HIST 2511A: 20th Century Germany
Winter 2025

Instructor: Dr. Emmanuel Hogg

Course Description

What is the history of Germany? Is it the story of a country destined for dictatorship, authoritarian government, and criminality the scale of which the world had never seen? Was the writing on the wall, so to speak, in the 19th century, during the Enlightenment, or even earlier still? Is the history of Germany solely a history of military elites and washed-up painters? To trace its many histories, we will explore the multiple and overlapping histories of the people and events that influenced and shaped the making of modern Germany. We will do this by examining a wide range of themes through a mix of primary documents, literary, and historical texts. Instead of providing a simple chronological overview of historical events, this course employs multiple thematic focal points in order to analyze the impact of political events on historical change and everyday experience. Although the Nazis have dominated our understanding of Germans and their history especially in the 20th Century, this course will demonstrate that the path to destruction was more complicated that it may initially appear.

Aims

The course provides an historical overview of key aspects of German history by focusing on some of the most salient historiographical questions (i.e. how historians have understood and interpreted these events). It likewise seeks to develop student skills in analyzing these same issues through the moderated and careful study of a wide range of primary and secondary materials. Accordingly, emphasis will be placed on the critical analysis of historical issues in order to develop the student’s ability to come to grips with complex ideas and express them in a clear and convincing manner.

Through the course, students will:

  1. Gain an understanding of critical themes, events, and issues in the development of Germany, including the impact of urbanization, religious differences, ethnicity and nationhood, a martial ethos, anti-Semitism, leftist dissent, work and gender, urban life, modernity, and political division
  2. Examine political, social, cultural and economic challenges and changes
  3. Explore the development of national consciousness and conflicts over Germany’s intended course (liberal or conservative government, nationhood or kingdom, democratic or authoritarian?);
  4. Complicate assumptions about German identity, behaviour, consciousness, attitudes and public memory;
  5. Reassess and challenge a variety of historical perspectives on events and issues.
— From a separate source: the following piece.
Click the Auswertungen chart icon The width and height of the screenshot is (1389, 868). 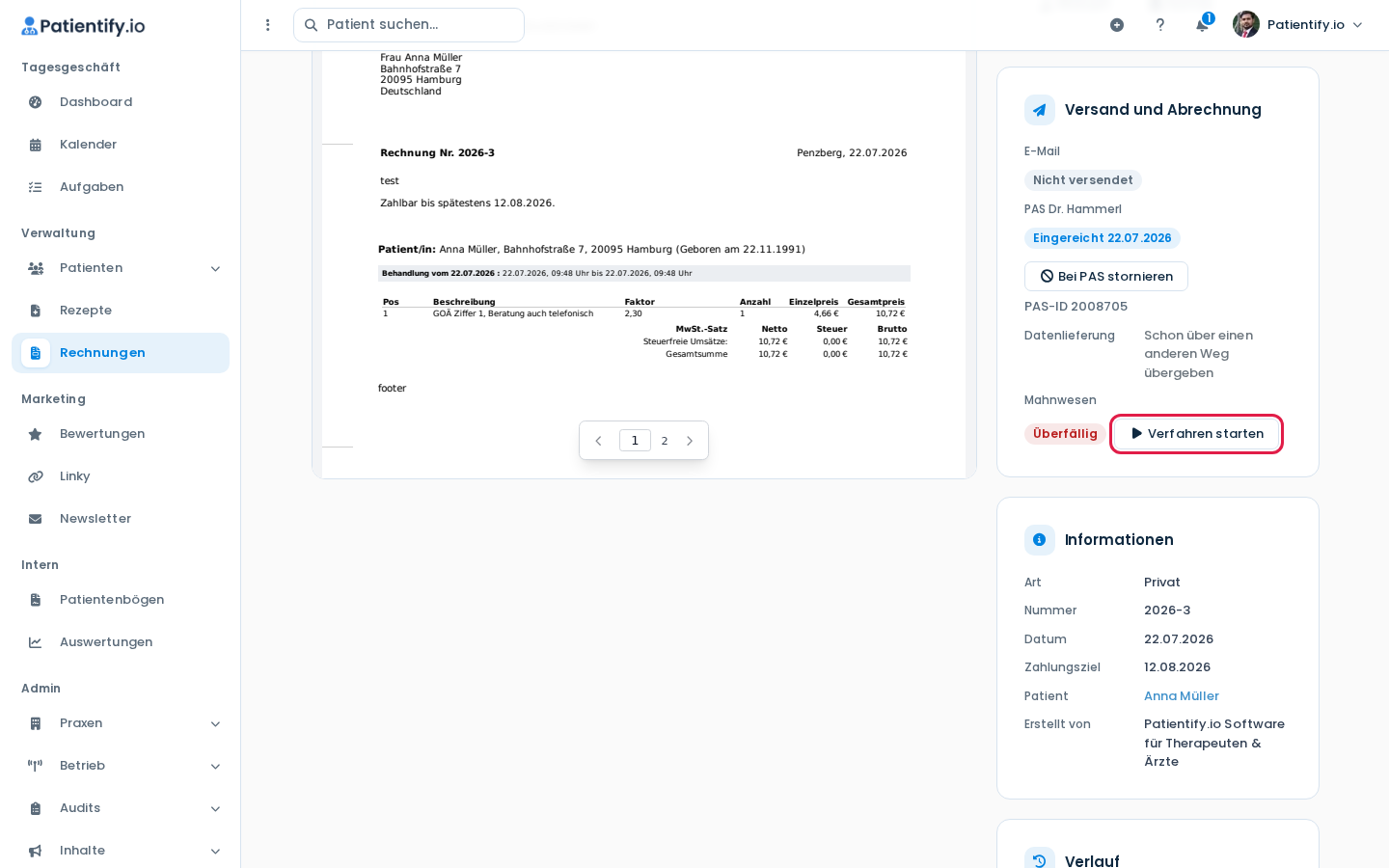point(36,642)
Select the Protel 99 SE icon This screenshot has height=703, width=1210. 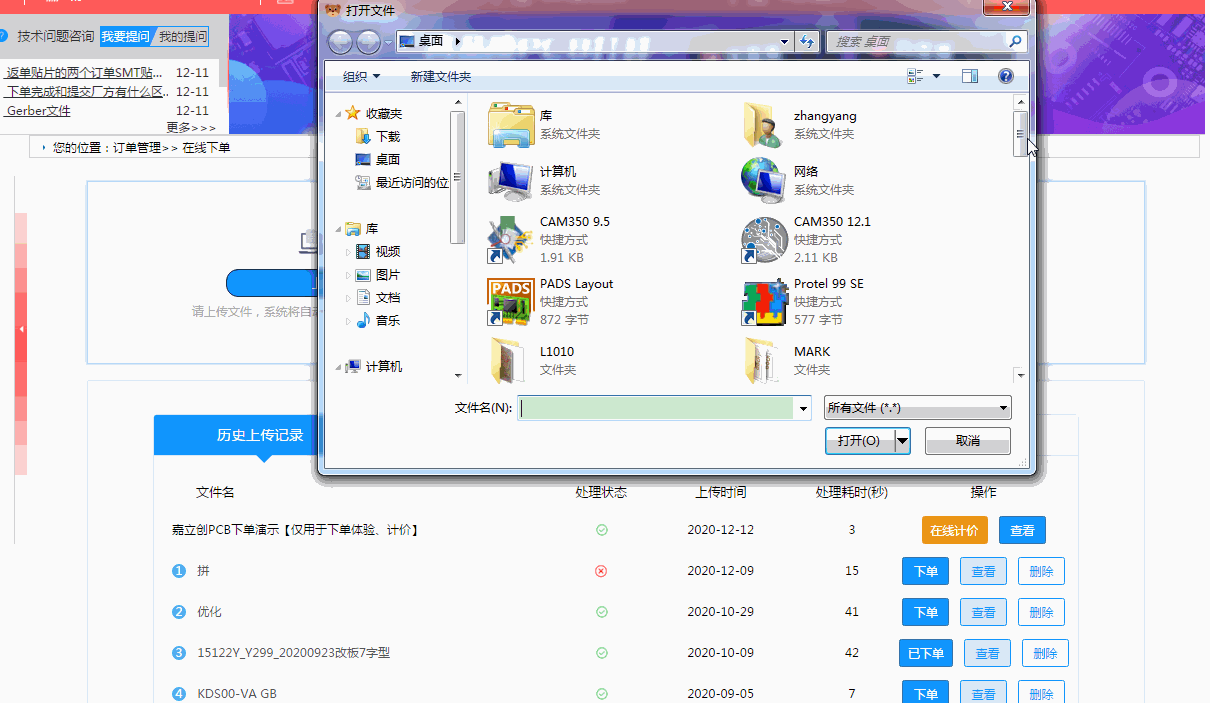click(x=765, y=302)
By the end of the course students should:

  1. Be able to critically evaluate the arguments and interpretations put forward by historians, weighing empirical evidence, and making judgments about the strength of various positions and arguments;
  2. Have gained an appreciation of the benefits of interdisciplinary approaches to historical questions including the importance of thinking about the linkages between social, cultural, and political history.
  3. Be able to use historical knowledge to establish a context for the present, and comprehend the accomplishments, failures, tensions, and issues facing Germany today;
  4. Have developed skills in critical thinking, writing, and communication.